### [Texte]
......
Les remèdes indiqués sont :

  • à priori, un semis régulier ou suffisamment espacé ;
  • à posteriori, faire [pâturage|pâturer]] avant la montaison (déprimage) ou éclaircir à la main.

Les mauvaises herbes

Quelques exemples parmi beaucoup d’autres :

« …bien souvent les méchantes herbes suffoquent les bleds, & les courbent par terre par leur trop grande gaillardise » (Gallo, 1572 : 12, l’original dit le cattive herbe suffocano quelle biade).

« …[les semences] ne seront suffoquées des méchantes herbes, qui par le labour arrachées de terre, ne s’y pourront reprendre à faute d'humeur. » ; « Le bled inégalement semé, ne peut naître qu’inégalement : c’est à savoir, épais d’un côté, & rare de l’autre : d’où advient que … les nuisibles herbes s’accroissant parmi, au vide qu’elles y trouvent, le suffoquent ». « le bled enveloppé de méchantes herbes… d’attendre qu’elles soient du tout agrandies, le bled en pourrait être étouffé » (O. de Serres, 1605 : 112 ; 114, 124).
......
### [Données fournies]
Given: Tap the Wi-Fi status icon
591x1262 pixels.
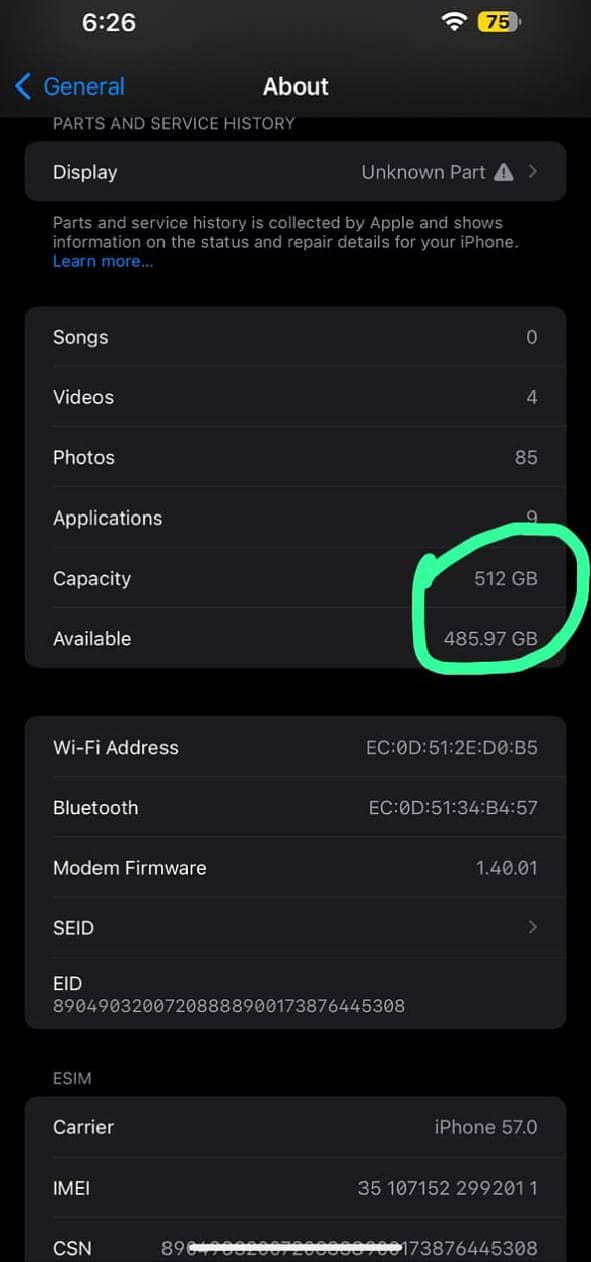Looking at the screenshot, I should [454, 22].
......
### [Consignes]
**A)** Donnez tous les numéros de page cités entre parenthèses dans le texte sur les mauvaises herbes.
**B)** Recopiez, dans le texte sur les mauvaises herbes, le passage qui commence aux mots « Quelques exemples parmi » et s'arrête après « 112 ; 114, 124). ».
Les données n'ont aucun rôle à jouer ici.

### [Réponses rédigées]
**A)** 12, 112, 114, 124

**B)**
Quelques exemples parmi beaucoup d’autres :

« …bien souvent les méchantes herbes suffoquent les bleds, & les courbent par terre par leur trop grande gaillardise » (Gallo, 1572 : 12, l’original dit le cattive herbe suffocano quelle biade).

« …[les semences] ne seront suffoquées des méchantes herbes, qui par le labour arrachées de terre, ne s’y pourront reprendre à faute d'humeur. » ; « Le bled inégalement semé, ne peut naître qu’inégalement : c’est à savoir, épais d’un côté, & rare de l’autre : d’où advient que … les nuisibles herbes s’accroissant parmi, au vide qu’elles y trouvent, le suffoquent ». « le bled enveloppé de méchantes herbes… d’attendre qu’elles soient du tout agrandies, le bled en pourrait être étouffé » (O. de Serres, 1605 : 112 ; 114, 124).